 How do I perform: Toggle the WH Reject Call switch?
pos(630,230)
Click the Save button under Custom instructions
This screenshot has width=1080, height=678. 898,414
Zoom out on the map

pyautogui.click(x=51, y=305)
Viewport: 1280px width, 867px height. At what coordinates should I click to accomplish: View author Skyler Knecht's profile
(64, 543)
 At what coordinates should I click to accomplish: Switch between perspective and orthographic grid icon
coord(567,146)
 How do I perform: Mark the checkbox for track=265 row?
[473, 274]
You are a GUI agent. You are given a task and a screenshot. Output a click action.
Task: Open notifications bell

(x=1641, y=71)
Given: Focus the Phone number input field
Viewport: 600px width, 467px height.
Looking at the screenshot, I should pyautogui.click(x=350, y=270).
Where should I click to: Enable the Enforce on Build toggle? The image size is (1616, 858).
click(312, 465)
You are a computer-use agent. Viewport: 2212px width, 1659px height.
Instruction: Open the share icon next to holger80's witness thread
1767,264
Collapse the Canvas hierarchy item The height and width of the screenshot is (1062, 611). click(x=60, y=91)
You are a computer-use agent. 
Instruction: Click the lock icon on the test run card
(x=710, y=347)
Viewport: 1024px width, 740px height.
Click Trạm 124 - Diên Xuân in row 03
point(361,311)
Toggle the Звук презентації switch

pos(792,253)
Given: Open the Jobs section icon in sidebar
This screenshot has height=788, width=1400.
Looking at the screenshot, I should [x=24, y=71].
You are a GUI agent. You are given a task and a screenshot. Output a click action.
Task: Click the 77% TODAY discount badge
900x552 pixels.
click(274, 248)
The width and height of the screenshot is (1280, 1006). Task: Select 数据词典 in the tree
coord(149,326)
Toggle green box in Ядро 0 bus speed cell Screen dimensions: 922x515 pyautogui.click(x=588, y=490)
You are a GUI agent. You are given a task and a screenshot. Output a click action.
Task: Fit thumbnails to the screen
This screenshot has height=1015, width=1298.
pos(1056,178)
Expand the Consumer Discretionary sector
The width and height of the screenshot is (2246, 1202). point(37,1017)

▶ [Task goal]
Return the material in full. Each line must match.

▶ [Result]
 How do I perform: Toggle the WH Reject Call switch?
pos(630,230)
Click the Save button under Custom instructions
This screenshot has width=1080, height=678. 898,414
Zoom out on the map

pyautogui.click(x=51, y=305)
Viewport: 1280px width, 867px height. At what coordinates should I click to accomplish: View author Skyler Knecht's profile
(64, 543)
 At what coordinates should I click to accomplish: Switch between perspective and orthographic grid icon
coord(567,146)
 How do I perform: Mark the checkbox for track=265 row?
[473, 274]
You are a GUI agent. You are given a task and a screenshot. Output a click action.
Task: Open notifications bell

(x=1641, y=71)
Given: Focus the Phone number input field
Viewport: 600px width, 467px height.
Looking at the screenshot, I should pyautogui.click(x=350, y=270).
Where should I click to: Enable the Enforce on Build toggle? The image size is (1616, 858).
click(312, 465)
You are a computer-use agent. Viewport: 2212px width, 1659px height.
Instruction: Open the share icon next to holger80's witness thread
1767,264
Collapse the Canvas hierarchy item The height and width of the screenshot is (1062, 611). click(x=60, y=91)
You are a computer-use agent. 
Instruction: Click the lock icon on the test run card
(x=710, y=347)
Viewport: 1024px width, 740px height.
Click Trạm 124 - Diên Xuân in row 03
point(361,311)
Toggle the Звук презентації switch

pos(792,253)
Given: Open the Jobs section icon in sidebar
This screenshot has height=788, width=1400.
Looking at the screenshot, I should [x=24, y=71].
You are a GUI agent. You are given a task and a screenshot. Output a click action.
Task: Click the 77% TODAY discount badge
900x552 pixels.
click(274, 248)
The width and height of the screenshot is (1280, 1006). Task: Select 数据词典 in the tree
coord(149,326)
Toggle green box in Ядро 0 bus speed cell Screen dimensions: 922x515 pyautogui.click(x=588, y=490)
You are a GUI agent. You are given a task and a screenshot. Output a click action.
Task: Fit thumbnails to the screen
This screenshot has height=1015, width=1298.
pos(1056,178)
Expand the Consumer Discretionary sector
The width and height of the screenshot is (2246, 1202). point(37,1017)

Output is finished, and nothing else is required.